Please retype the records below word for word, starting with their first line and stopping after the line that contains "Image resolution: width=1568".
____
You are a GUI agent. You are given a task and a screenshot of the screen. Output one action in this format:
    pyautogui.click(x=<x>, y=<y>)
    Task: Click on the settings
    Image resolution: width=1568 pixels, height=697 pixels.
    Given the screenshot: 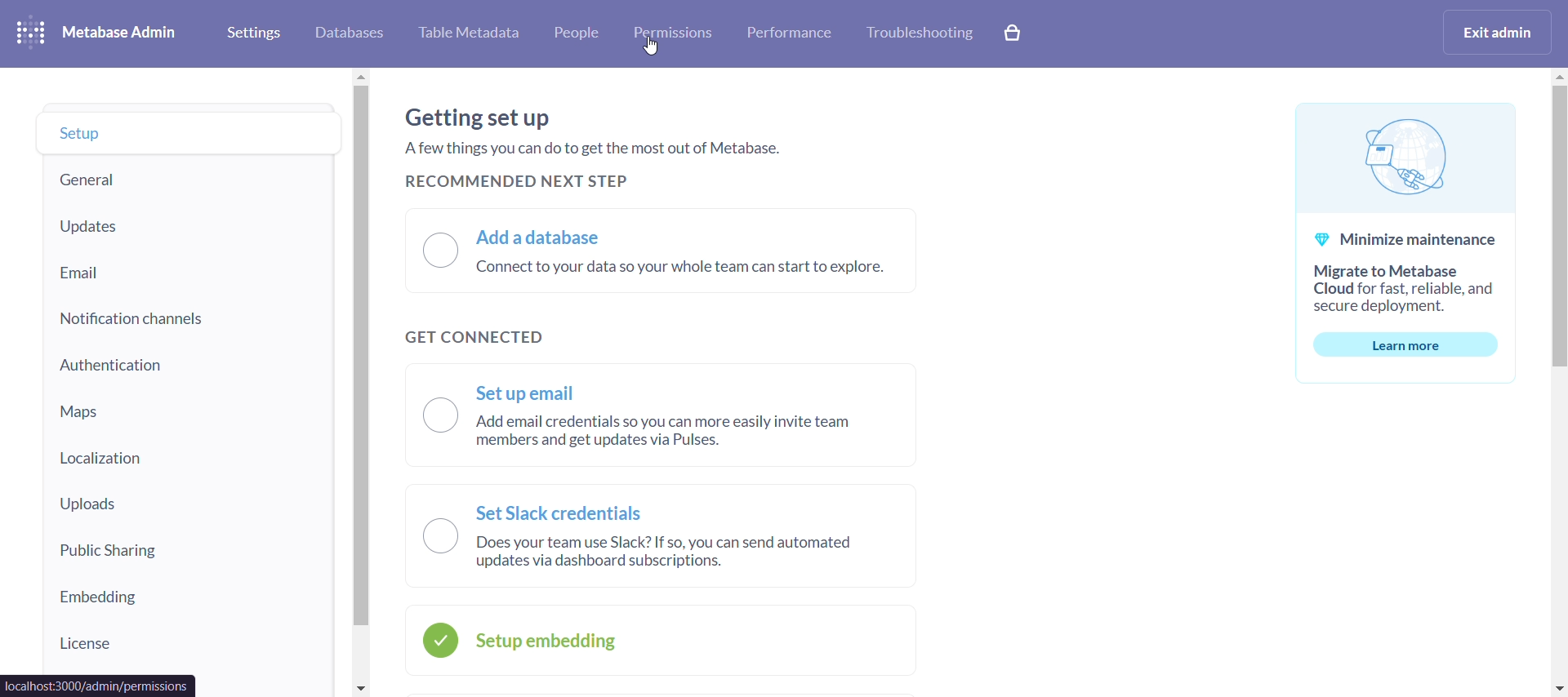 What is the action you would take?
    pyautogui.click(x=251, y=33)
____
**REPLY TO THE TASK:**
You are a GUI agent. You are given a task and a screenshot of the screen. Output one action in this format:
    pyautogui.click(x=<x>, y=<y>)
    Task: Click on the settings
    Image resolution: width=1568 pixels, height=697 pixels.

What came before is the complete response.